> **Task**
Only a number is wanted: how many lines in these records contain the word "computer"?

Dataset entries:
----------------

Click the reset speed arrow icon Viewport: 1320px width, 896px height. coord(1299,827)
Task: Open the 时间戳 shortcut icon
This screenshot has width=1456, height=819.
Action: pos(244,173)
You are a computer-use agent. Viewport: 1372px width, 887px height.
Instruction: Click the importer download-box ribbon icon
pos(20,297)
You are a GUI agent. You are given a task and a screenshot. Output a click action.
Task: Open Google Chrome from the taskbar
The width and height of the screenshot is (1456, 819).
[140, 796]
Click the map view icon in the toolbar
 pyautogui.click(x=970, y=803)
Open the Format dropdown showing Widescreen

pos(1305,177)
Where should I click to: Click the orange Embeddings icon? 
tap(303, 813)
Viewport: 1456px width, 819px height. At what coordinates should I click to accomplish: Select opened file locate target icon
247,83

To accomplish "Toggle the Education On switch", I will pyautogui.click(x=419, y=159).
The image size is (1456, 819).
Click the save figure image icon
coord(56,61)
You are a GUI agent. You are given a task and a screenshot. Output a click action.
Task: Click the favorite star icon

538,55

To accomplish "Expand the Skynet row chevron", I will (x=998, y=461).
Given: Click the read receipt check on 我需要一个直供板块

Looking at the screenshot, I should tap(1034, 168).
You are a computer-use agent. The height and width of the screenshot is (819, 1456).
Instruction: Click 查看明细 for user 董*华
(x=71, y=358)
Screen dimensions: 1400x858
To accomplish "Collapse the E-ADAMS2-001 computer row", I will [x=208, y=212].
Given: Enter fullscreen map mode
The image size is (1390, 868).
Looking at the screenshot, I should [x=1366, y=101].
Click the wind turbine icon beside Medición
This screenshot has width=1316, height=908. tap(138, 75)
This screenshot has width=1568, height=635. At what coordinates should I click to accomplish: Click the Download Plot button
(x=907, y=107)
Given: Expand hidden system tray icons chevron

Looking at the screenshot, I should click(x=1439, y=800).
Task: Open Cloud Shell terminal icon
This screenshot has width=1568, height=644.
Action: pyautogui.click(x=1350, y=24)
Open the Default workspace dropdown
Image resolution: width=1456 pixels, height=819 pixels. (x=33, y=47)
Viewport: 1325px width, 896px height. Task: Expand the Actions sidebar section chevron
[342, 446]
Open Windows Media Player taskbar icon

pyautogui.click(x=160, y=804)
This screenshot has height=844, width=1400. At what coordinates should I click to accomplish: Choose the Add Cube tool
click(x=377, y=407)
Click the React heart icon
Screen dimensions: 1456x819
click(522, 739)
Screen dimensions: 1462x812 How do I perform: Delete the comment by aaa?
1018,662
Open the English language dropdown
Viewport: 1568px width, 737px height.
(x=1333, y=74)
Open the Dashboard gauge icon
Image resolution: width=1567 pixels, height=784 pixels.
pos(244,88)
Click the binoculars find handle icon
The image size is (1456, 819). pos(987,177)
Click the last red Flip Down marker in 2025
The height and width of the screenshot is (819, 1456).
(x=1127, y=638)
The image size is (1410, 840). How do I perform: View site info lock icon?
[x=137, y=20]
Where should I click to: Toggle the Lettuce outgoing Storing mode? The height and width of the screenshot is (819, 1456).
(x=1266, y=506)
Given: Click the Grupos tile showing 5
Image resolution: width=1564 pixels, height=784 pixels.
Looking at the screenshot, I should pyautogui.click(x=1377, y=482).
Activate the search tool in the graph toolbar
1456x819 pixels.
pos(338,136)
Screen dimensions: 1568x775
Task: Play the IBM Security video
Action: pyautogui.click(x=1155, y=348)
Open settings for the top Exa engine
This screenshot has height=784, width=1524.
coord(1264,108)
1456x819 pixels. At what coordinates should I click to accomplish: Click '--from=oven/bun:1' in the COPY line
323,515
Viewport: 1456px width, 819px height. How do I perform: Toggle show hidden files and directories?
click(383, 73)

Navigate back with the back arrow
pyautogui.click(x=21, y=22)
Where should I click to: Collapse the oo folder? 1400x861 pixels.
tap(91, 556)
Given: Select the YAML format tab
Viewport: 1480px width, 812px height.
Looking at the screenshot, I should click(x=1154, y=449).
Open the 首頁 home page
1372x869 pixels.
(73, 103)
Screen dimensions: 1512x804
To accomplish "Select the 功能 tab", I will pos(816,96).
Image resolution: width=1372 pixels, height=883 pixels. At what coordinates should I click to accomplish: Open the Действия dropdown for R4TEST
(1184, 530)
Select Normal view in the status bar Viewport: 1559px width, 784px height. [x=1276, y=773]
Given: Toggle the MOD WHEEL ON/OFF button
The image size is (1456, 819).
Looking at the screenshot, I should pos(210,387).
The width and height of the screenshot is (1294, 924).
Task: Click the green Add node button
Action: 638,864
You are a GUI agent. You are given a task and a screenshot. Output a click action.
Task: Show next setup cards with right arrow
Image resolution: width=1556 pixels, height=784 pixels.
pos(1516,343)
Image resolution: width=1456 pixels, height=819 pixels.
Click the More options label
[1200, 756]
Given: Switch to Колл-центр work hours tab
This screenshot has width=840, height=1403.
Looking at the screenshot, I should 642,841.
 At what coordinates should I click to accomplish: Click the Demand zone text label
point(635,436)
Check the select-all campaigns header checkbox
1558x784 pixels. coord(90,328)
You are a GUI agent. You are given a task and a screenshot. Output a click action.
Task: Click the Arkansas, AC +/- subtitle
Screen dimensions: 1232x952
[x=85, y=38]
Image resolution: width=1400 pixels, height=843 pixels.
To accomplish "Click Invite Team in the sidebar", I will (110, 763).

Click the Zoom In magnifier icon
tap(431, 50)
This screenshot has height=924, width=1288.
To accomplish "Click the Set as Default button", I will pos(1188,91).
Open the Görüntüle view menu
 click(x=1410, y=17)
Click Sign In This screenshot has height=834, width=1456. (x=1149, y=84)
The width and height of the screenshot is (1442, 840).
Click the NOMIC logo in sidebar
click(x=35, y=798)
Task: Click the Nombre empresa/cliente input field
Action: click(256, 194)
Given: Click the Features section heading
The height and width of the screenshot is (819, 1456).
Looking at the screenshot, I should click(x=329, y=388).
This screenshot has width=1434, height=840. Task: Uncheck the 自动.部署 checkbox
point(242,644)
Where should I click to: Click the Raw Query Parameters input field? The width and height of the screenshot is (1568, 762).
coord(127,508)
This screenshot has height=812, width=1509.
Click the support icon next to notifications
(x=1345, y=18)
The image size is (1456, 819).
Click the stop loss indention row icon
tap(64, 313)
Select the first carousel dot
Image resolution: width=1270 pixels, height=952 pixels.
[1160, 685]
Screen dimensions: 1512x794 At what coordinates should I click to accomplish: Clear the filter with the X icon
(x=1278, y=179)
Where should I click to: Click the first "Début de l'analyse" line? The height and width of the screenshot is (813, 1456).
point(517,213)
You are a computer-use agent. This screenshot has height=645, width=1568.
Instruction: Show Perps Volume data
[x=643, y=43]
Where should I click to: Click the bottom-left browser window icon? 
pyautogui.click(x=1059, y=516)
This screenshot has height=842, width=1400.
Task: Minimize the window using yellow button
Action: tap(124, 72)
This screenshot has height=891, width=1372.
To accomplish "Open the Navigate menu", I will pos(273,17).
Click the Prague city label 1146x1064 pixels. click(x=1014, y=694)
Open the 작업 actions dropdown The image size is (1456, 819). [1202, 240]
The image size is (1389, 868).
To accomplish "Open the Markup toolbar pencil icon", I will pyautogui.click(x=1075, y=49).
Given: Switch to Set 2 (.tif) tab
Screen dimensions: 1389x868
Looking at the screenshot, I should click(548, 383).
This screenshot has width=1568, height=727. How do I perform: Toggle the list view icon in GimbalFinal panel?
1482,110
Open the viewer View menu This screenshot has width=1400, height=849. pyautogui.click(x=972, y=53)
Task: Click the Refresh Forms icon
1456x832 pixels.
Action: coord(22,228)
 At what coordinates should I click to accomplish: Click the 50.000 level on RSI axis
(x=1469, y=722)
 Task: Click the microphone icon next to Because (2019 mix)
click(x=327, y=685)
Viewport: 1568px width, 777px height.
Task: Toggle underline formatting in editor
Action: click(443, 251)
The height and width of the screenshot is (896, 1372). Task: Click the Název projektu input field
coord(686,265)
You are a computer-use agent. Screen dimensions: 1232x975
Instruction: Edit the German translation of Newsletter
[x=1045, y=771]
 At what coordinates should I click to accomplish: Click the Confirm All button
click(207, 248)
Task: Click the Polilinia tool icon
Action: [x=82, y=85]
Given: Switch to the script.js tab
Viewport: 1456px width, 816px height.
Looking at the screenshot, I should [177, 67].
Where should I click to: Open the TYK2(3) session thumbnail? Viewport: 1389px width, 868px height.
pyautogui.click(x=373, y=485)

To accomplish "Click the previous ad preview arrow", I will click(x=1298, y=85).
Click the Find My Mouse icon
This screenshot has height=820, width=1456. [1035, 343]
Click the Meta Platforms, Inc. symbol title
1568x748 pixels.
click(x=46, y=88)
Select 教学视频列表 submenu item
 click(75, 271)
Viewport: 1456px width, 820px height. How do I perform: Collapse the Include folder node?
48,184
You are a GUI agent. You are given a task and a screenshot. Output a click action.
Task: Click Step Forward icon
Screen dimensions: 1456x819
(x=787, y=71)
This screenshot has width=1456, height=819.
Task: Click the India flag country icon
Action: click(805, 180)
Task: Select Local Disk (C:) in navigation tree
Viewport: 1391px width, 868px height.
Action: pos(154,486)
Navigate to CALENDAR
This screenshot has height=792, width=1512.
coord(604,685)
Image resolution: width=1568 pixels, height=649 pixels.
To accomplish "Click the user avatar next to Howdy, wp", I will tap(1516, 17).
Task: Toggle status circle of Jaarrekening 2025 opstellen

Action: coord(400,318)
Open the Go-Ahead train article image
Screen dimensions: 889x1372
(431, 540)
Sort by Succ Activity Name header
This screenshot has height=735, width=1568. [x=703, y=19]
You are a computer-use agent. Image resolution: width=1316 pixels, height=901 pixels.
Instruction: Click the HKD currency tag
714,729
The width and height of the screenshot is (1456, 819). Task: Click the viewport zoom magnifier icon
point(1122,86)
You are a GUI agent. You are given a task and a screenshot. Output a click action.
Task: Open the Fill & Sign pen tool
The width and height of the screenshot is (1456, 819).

----------------

> **Solved problem**
6